Last time it was explained to me, ex post facto is retroactively prosecuting you for a newly created crime. Retroactively adding new punishments for something you've already been convicted of is not.
It's not a punishment, it's a regulation.
/actual rationale
The article does not mention the fact that this "law" was written by the Bill Barr Justice Department to take effect a year after Trump left (whew!) office, as it would turn out. Horrendously, Garland did not challenge it, as he could have done, but let it take effect. But this is a Trump law.
It's not a law. Laws are written (or at least passed) by Congress.
This is an arbitrary administrative rule tacked onto some poorly defined power delegated to the AG by an existing law written in 2006.
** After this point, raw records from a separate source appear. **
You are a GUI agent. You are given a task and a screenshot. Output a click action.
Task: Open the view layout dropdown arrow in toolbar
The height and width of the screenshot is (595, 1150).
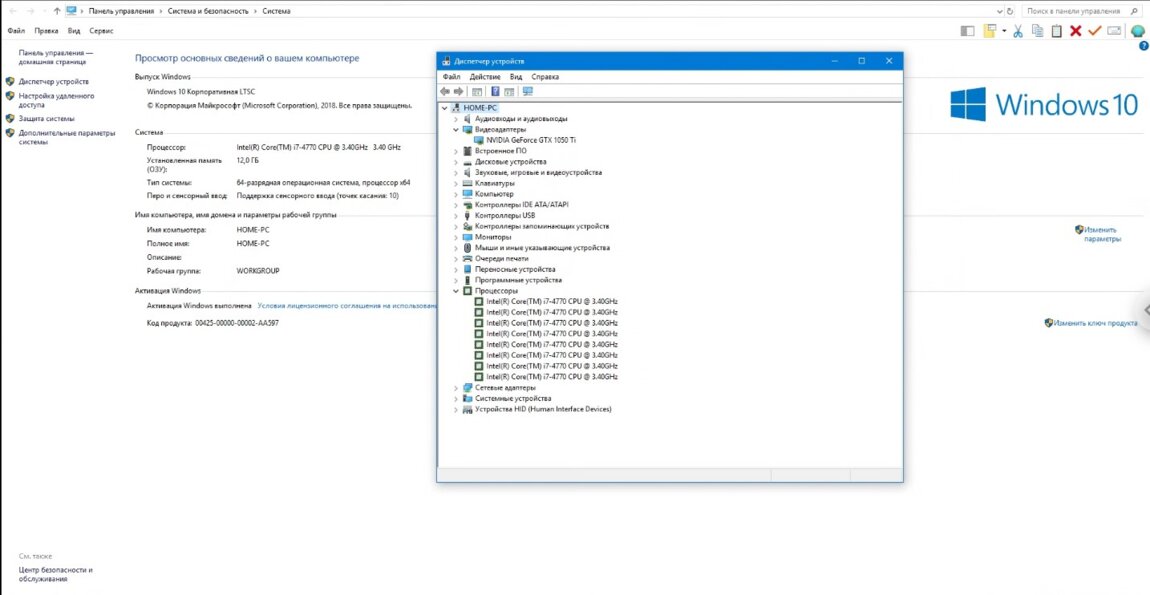click(x=1003, y=31)
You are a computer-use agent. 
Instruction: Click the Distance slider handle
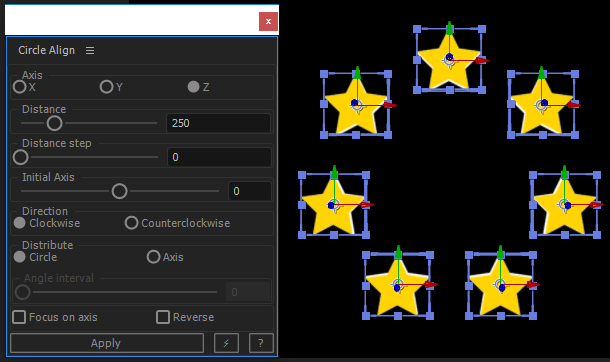54,123
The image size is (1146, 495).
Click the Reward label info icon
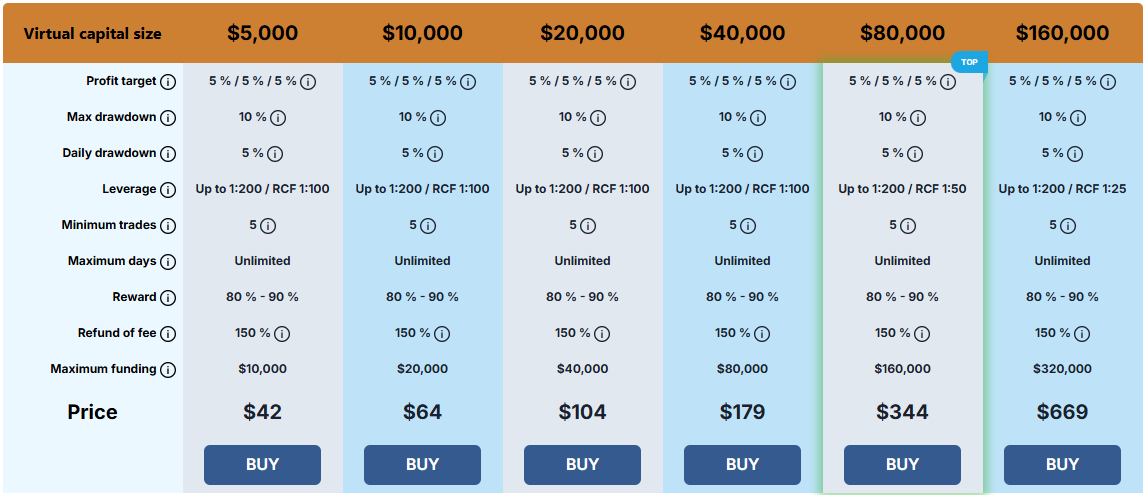pyautogui.click(x=167, y=298)
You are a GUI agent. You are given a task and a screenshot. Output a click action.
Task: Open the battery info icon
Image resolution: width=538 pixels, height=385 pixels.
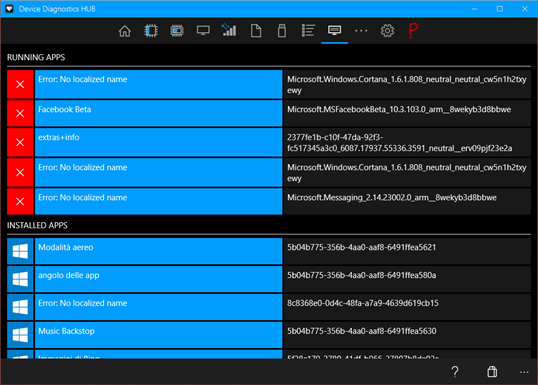177,31
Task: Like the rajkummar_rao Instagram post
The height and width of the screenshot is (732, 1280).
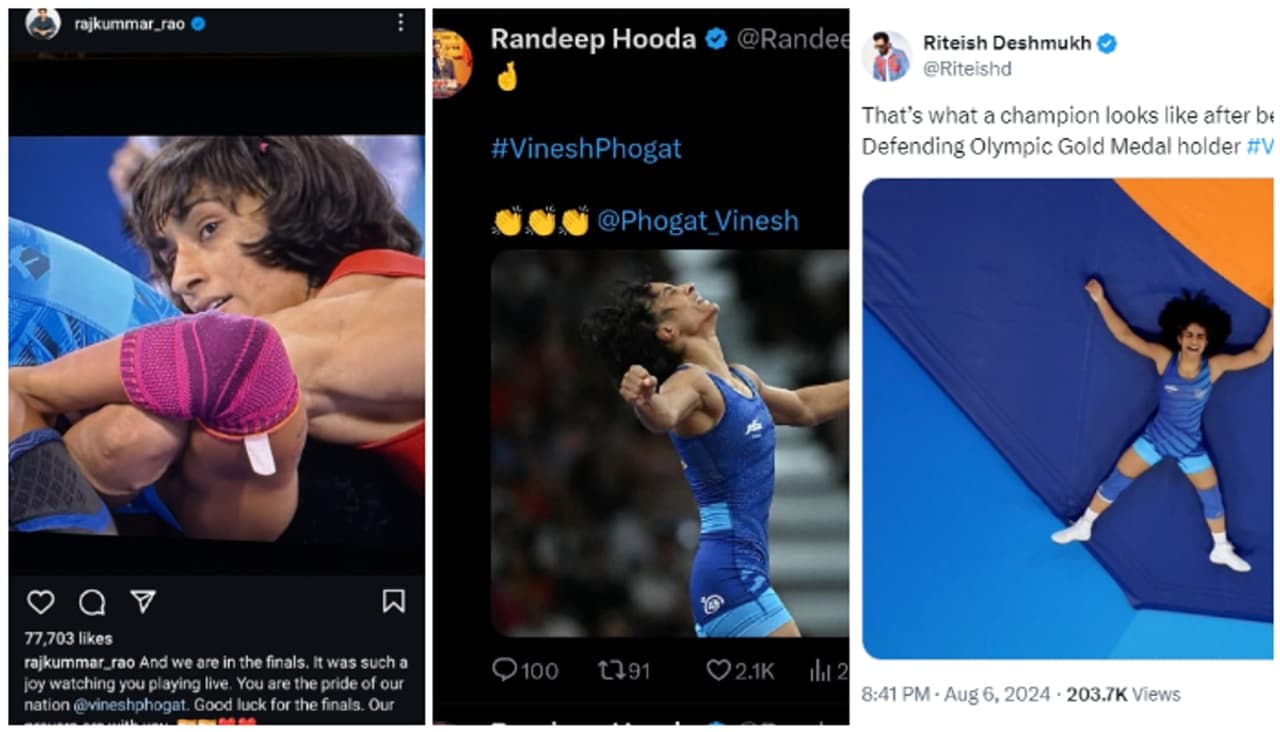Action: tap(40, 601)
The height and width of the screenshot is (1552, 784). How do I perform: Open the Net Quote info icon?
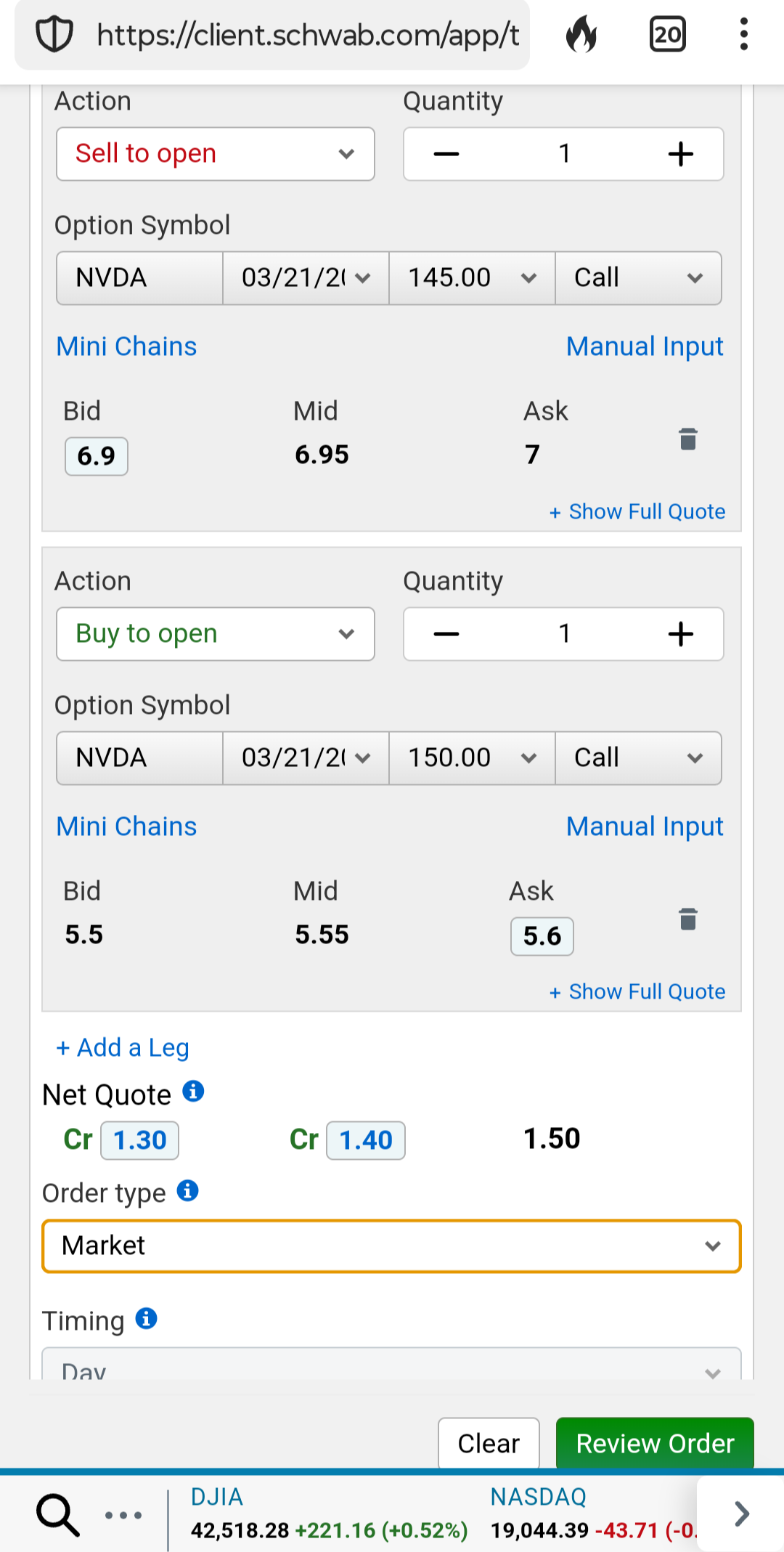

I thought Holder was the worst AG in history but like much of the current administration, Garland was installed and immediately said "hold my beer". I am not a fan of Mcconnell but the one thing he did right was keep this hack off of SCOTUS.
William Barr's going away present is hopefully going to finally be the straw that breaks the camel's back. And after seeing Garland blindly back Barr's nonsense, I'm now glad he never got a SCOTUS hearing. Why Obama wanted this loser in the first place is beyond me.
Sex offenders have only themselves to blame for being on the registry. They committed a despicable crime, preying on a child. Respect will never be forthcoming for these chomo monsters.
Assume for discussion purposes that some sex offenders should be forced to register, it ought to be part of their sentence, and if the conviction is expunged, the registration should vanish like the rest of the sentence.
Or does rehabilitation only apply to lying to Congress or authorizing torture?
Not true. Some are innocent. Some peed in public.
SORNA itself should have been found unconstitutional when it first went before the supreme court and a flawed study claiming 66% recidivism rate of sex offenders was used as justification to take away this group of people's constitutional rights.
The truth of the matter is numerous studies have shown recidivism runs 3-7% and 95% of offenses are committed by someone known to the victim, not the stranger living down the street, and who is also not even on the registry. A child is most likely going to be abused by a friend, teacher, coach, minister, babysitter.
These regulations are then piled on by politicians using it as a tool to get elected, or re-elected, by adding additional restrictions that have no scientific backing to show they make one difference.
But like everything else the government does, once its on the books and gets through the first round of lawsuits, it is damn near impossible to get those in power to ask one simple questions, "Is this working"? We know in the case of SORNA if they did they would find out the answer is NO.